### Action item:
Copy nothing but the lines below, from the one with "567x425 pixels." through the one with "The width and", exactly as written; no pictures should appear.

[Collected data]
········

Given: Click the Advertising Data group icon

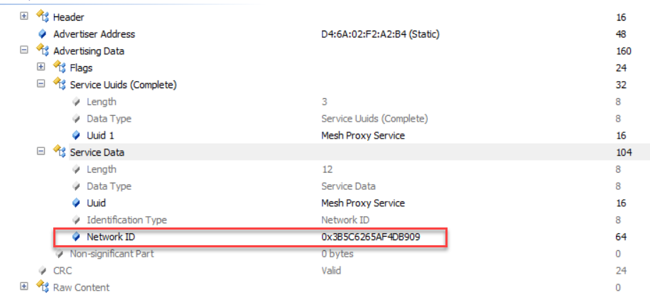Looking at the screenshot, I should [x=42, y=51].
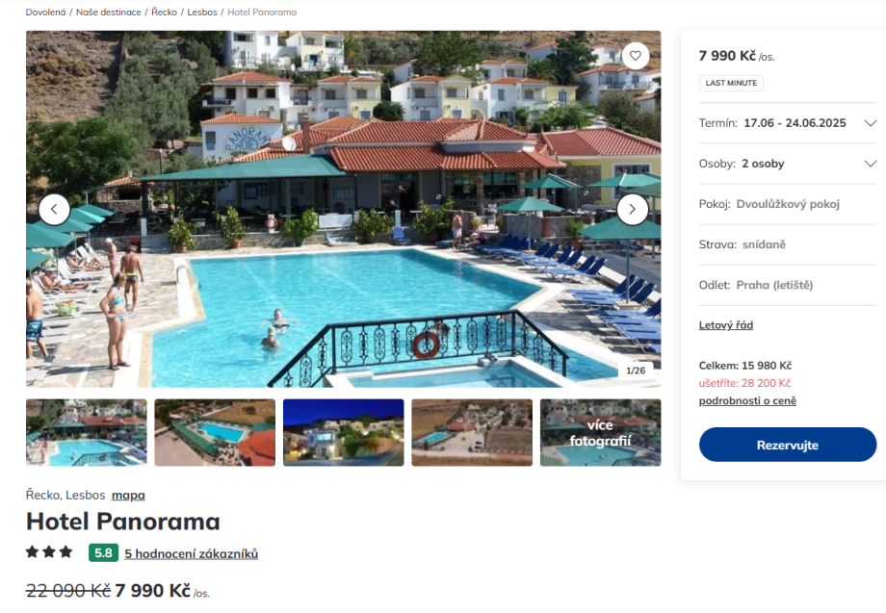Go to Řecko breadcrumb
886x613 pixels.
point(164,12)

········

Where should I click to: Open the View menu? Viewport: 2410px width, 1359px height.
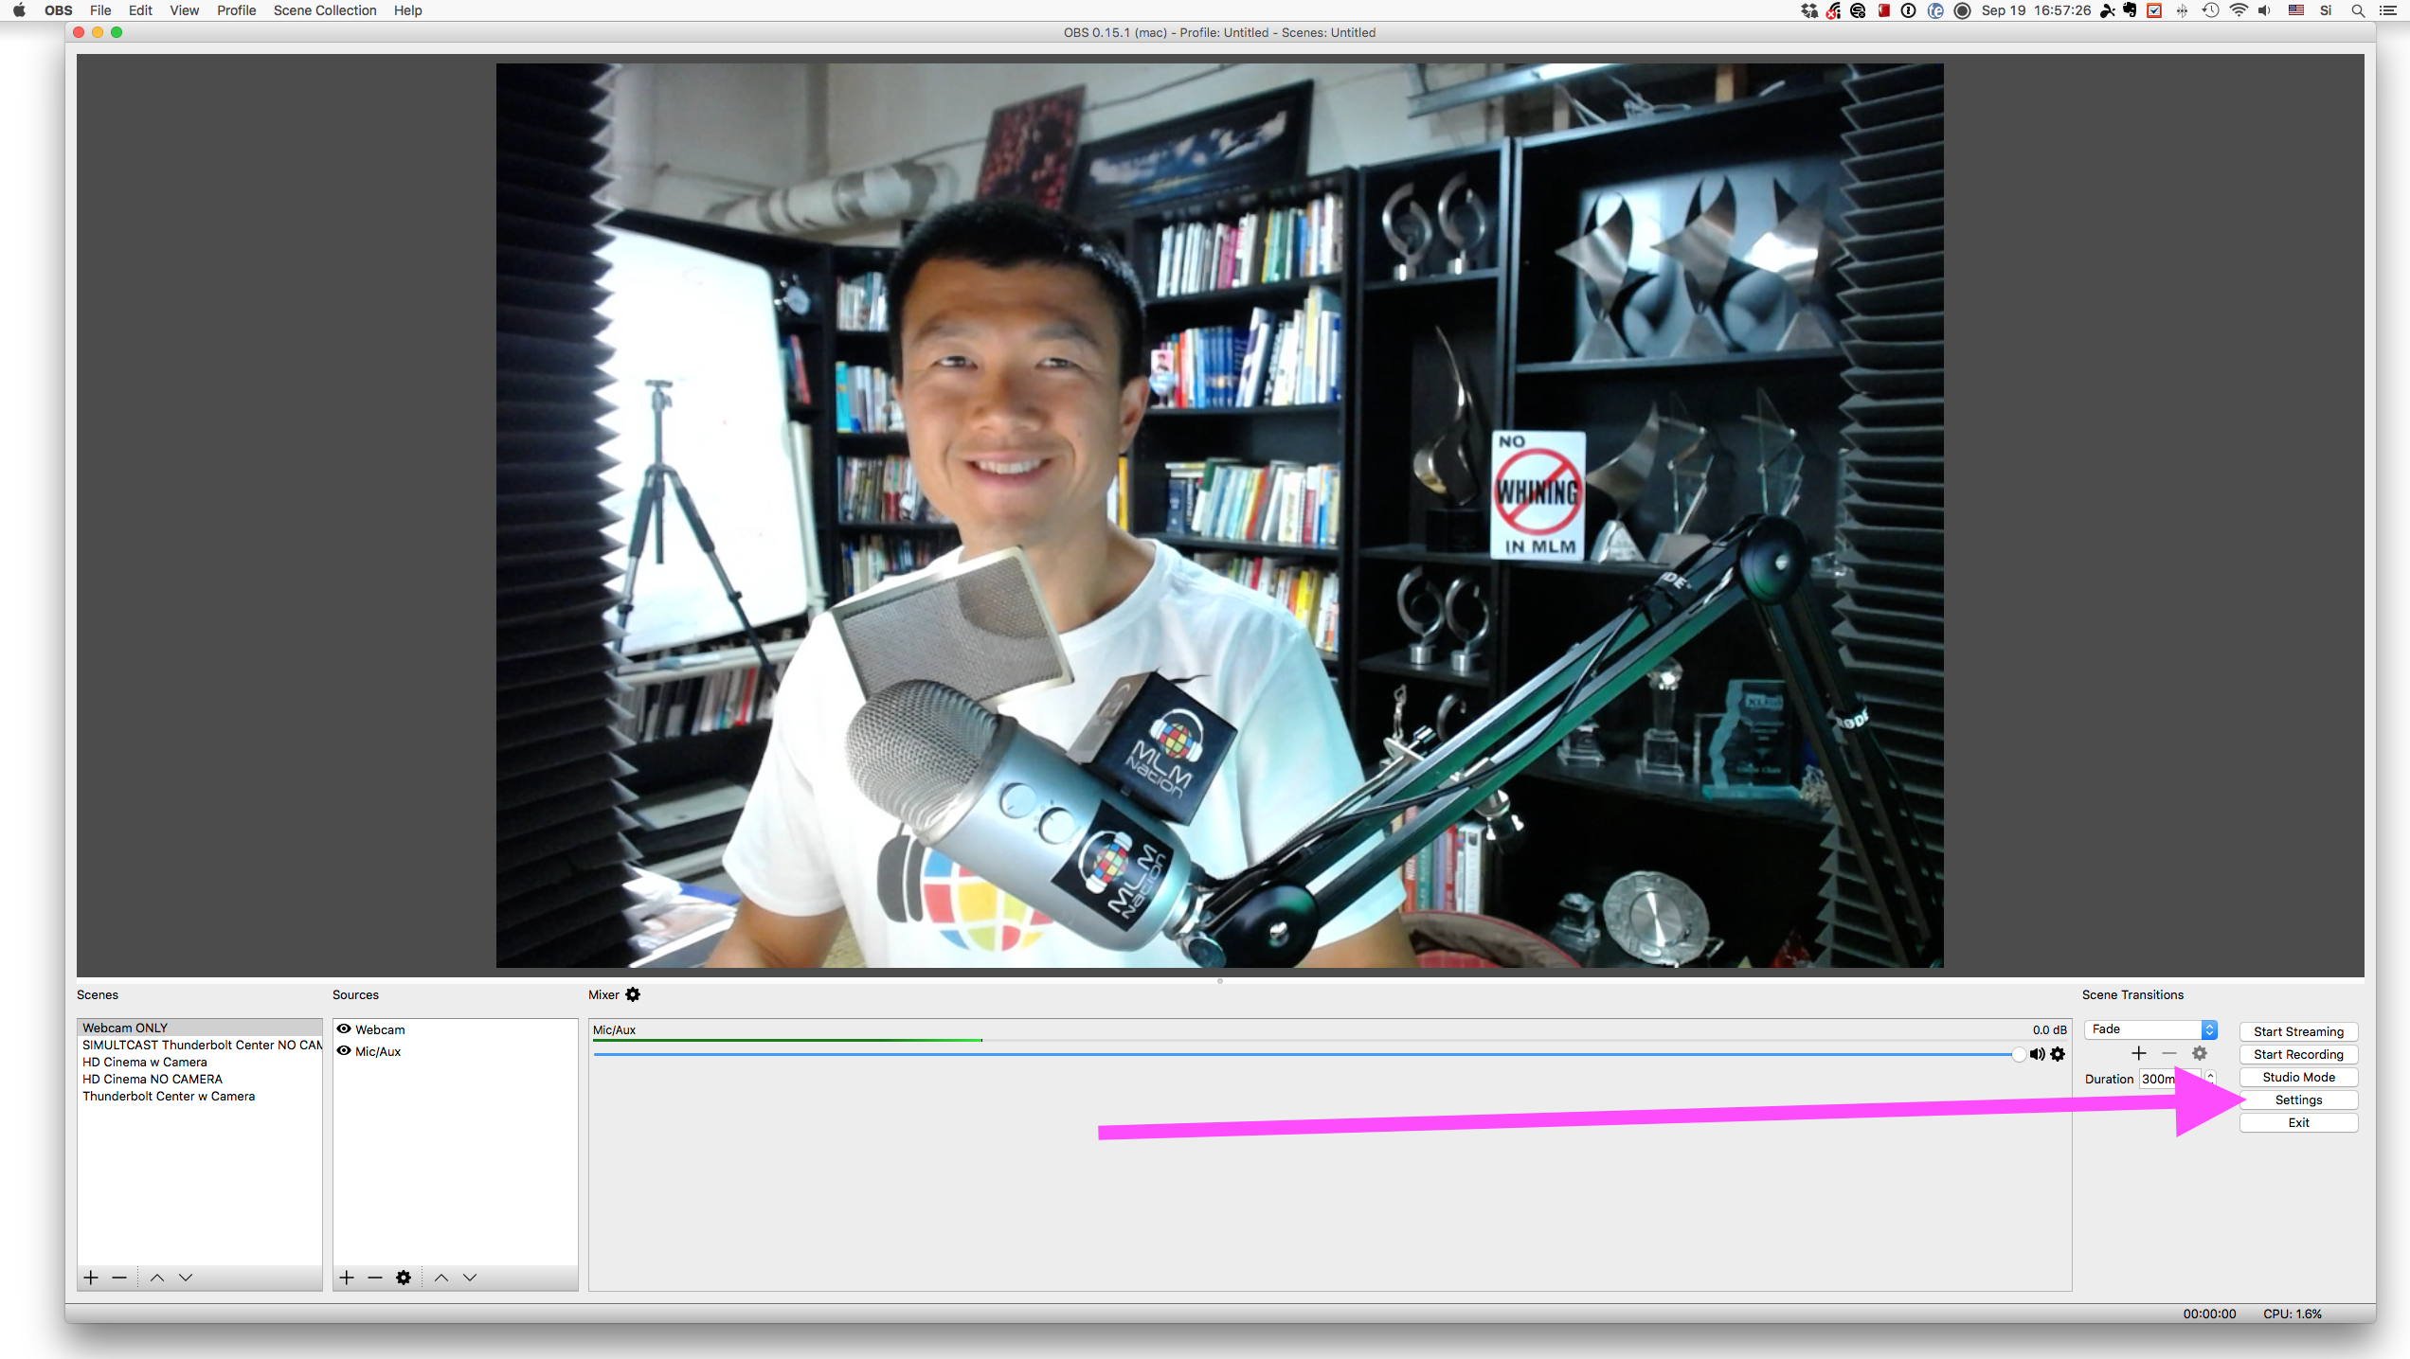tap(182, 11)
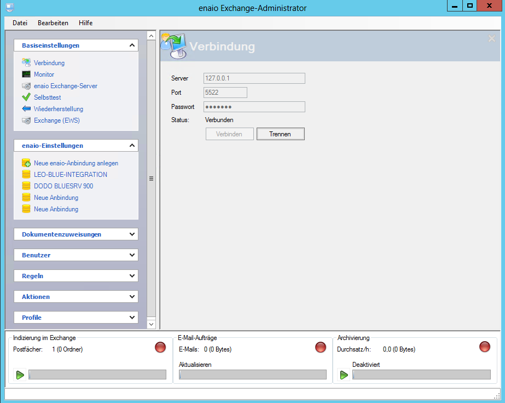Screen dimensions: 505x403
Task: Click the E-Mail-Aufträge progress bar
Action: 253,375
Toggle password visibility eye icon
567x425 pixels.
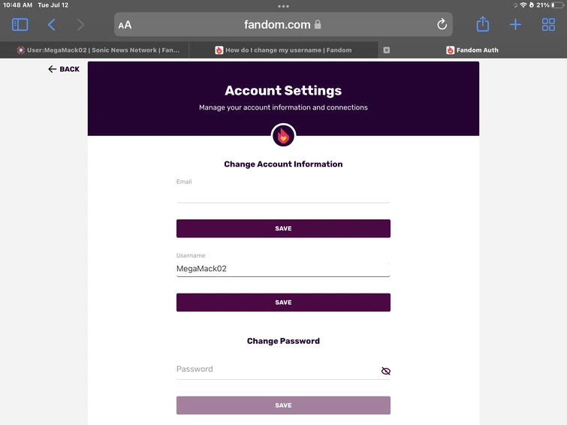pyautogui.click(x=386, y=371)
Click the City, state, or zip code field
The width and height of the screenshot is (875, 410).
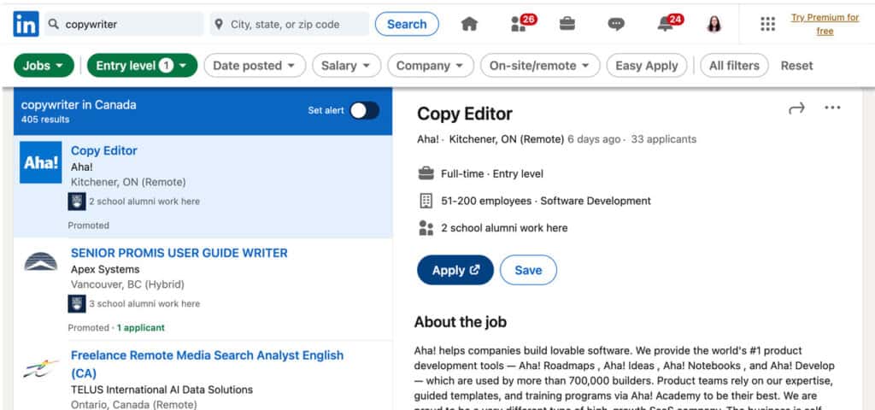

········

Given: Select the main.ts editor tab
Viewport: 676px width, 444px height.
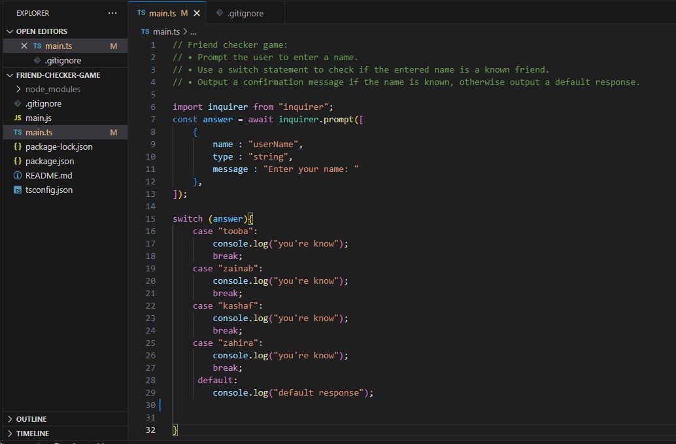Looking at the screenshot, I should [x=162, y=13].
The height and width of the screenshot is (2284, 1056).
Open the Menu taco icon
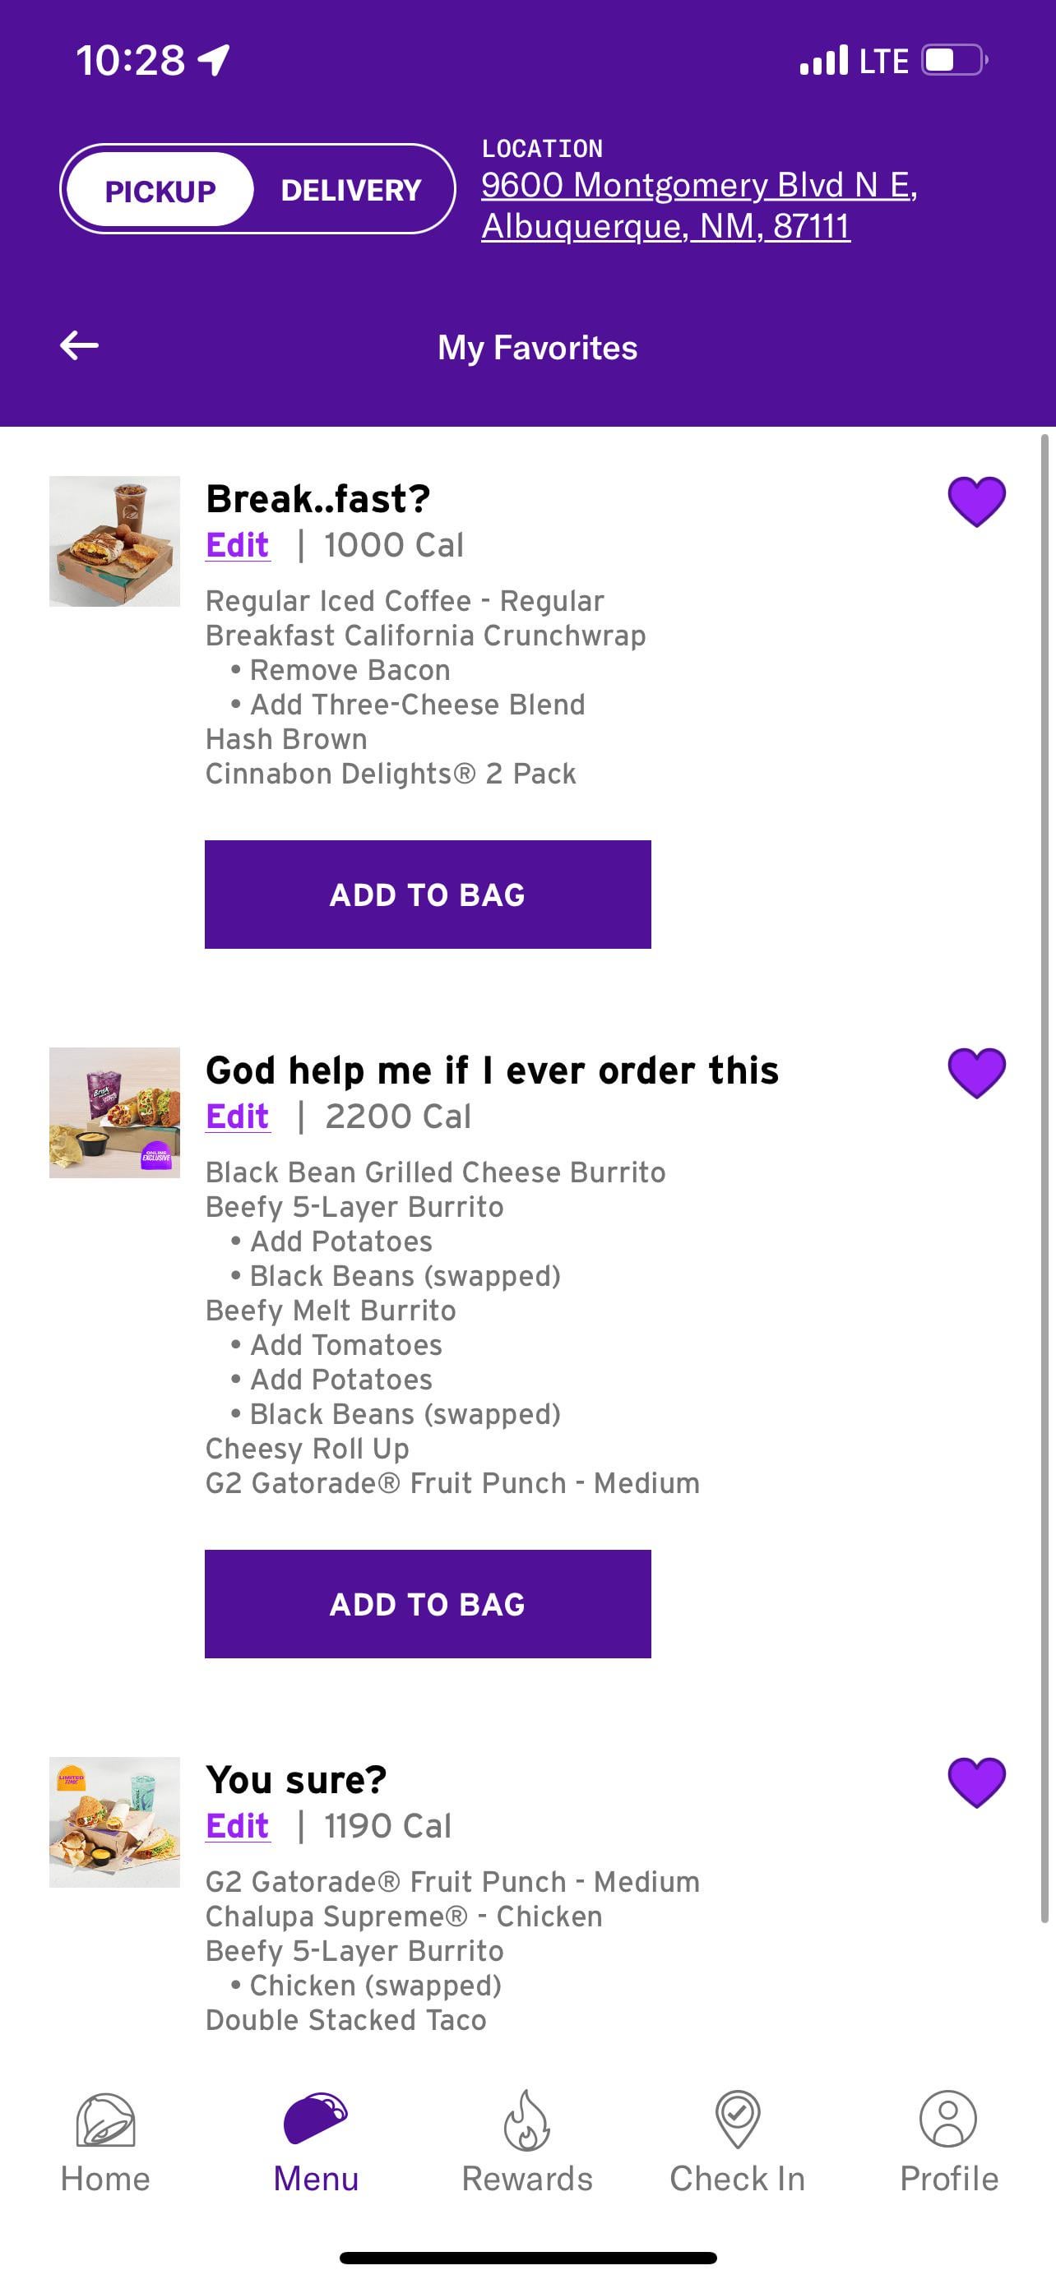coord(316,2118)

········

### Solution to this problem:
567x425 pixels.
pyautogui.click(x=386, y=371)
Click the City, state, or zip code field
The width and height of the screenshot is (875, 410).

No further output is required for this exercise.